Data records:
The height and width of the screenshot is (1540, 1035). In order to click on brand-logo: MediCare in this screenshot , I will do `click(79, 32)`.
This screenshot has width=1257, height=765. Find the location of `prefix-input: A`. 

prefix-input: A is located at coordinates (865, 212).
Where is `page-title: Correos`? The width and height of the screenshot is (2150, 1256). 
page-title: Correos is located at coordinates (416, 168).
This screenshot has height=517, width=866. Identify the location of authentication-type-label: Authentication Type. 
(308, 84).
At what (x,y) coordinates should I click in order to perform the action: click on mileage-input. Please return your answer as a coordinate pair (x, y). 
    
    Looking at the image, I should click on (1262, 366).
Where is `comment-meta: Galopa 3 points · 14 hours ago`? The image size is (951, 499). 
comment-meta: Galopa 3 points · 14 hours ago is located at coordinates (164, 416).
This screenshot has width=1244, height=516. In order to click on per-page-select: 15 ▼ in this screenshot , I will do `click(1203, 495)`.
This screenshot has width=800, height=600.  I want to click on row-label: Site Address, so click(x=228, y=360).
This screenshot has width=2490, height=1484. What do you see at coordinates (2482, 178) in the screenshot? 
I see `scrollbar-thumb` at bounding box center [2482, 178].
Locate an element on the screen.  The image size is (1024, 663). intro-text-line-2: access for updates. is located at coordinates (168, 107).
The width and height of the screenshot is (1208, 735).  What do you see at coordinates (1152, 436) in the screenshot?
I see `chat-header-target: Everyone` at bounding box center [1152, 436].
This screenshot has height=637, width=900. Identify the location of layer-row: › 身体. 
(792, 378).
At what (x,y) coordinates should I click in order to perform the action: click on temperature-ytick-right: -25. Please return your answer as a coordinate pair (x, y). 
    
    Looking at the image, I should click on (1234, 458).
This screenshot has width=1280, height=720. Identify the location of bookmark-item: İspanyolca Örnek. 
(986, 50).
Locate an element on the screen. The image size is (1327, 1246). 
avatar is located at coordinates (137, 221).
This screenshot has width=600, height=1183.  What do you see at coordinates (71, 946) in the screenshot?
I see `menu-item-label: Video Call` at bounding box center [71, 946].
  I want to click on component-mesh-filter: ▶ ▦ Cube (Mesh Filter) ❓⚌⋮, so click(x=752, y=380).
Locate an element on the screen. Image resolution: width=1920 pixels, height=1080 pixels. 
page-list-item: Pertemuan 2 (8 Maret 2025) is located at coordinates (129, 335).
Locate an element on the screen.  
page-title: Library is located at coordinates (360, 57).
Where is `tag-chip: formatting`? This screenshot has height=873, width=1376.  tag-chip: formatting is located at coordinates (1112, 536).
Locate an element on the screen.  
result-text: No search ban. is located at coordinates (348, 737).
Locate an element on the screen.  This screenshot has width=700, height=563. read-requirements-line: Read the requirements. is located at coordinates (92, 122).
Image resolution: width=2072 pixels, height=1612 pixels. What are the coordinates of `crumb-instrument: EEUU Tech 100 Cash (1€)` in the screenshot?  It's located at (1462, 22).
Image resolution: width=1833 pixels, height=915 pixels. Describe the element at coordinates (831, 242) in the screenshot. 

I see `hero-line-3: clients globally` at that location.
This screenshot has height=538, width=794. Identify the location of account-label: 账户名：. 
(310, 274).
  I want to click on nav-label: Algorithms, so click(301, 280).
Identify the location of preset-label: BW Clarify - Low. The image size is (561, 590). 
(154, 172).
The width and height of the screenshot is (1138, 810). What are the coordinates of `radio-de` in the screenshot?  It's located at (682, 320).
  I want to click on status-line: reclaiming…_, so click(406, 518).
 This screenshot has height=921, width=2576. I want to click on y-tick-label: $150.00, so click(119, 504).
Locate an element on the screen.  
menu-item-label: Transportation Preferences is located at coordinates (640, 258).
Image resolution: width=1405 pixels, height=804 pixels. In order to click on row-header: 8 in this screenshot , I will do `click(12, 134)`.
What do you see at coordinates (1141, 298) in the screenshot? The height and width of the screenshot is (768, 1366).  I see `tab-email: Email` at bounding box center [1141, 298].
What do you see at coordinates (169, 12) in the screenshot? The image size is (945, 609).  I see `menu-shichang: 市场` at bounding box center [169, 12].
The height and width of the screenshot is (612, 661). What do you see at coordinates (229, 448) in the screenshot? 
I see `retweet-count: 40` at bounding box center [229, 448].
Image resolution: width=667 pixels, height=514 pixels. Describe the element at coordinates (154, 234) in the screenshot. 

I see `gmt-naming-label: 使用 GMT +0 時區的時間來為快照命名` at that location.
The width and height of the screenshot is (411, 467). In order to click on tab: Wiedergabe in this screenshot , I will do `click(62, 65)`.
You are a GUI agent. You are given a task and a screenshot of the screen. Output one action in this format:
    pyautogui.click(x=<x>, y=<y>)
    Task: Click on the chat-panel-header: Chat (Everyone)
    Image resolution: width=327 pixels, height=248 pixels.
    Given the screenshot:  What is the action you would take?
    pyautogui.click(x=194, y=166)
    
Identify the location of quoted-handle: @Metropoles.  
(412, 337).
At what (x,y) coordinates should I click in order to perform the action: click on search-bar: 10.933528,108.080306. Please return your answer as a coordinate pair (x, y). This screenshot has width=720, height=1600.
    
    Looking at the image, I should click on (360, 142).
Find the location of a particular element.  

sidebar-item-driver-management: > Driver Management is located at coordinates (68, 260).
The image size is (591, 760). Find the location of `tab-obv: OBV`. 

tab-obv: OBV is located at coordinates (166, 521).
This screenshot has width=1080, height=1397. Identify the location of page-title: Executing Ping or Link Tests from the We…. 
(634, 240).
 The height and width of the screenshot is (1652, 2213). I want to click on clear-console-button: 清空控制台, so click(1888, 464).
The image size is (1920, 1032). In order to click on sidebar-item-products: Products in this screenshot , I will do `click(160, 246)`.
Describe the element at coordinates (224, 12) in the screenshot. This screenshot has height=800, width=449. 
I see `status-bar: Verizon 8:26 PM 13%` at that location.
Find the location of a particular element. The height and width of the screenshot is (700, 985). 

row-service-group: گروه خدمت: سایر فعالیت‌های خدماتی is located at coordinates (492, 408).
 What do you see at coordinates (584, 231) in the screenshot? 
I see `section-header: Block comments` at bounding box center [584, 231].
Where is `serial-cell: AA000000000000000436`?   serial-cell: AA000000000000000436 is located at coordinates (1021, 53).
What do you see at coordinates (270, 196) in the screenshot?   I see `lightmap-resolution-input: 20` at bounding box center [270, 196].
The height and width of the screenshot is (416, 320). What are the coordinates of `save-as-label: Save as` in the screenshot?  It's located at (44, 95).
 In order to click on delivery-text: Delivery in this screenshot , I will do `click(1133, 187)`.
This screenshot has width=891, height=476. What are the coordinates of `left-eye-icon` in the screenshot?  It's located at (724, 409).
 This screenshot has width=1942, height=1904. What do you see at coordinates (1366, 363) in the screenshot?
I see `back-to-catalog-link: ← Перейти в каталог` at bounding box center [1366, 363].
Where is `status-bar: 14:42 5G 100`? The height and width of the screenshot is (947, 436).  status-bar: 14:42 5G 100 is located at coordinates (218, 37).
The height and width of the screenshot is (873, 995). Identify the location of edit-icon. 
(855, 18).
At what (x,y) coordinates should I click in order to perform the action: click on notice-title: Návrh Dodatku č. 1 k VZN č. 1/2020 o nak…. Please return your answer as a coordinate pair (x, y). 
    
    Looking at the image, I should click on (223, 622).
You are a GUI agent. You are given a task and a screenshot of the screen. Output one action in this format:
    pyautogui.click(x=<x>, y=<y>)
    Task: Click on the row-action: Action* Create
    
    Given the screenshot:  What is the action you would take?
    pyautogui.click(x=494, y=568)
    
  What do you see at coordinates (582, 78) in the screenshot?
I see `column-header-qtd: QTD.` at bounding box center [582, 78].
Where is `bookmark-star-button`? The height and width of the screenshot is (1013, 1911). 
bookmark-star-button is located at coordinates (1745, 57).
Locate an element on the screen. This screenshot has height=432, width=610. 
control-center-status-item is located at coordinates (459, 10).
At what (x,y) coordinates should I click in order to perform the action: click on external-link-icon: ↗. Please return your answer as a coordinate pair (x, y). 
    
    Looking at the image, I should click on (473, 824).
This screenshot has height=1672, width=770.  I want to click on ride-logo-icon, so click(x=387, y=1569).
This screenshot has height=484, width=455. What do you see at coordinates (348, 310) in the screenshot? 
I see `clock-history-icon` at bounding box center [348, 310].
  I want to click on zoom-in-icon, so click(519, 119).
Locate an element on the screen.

• _Task objective_
Can you output the rows from the line with "Identify the location of quoted-handle: @Metropoles." through the line with "The height and width of the screenshot is (1652, 2213).", both included, with no changes?

• _Output below_
Identify the location of quoted-handle: @Metropoles.  
(412, 337).
At what (x,y) coordinates should I click in order to perform the action: click on search-bar: 10.933528,108.080306. Please return your answer as a coordinate pair (x, y). This screenshot has width=720, height=1600.
    
    Looking at the image, I should click on (360, 142).
Find the location of a particular element.  

sidebar-item-driver-management: > Driver Management is located at coordinates (68, 260).
The image size is (591, 760). Find the location of `tab-obv: OBV`. 

tab-obv: OBV is located at coordinates (166, 521).
This screenshot has width=1080, height=1397. Identify the location of page-title: Executing Ping or Link Tests from the We…. 
(634, 240).
 The height and width of the screenshot is (1652, 2213). I want to click on clear-console-button: 清空控制台, so click(1888, 464).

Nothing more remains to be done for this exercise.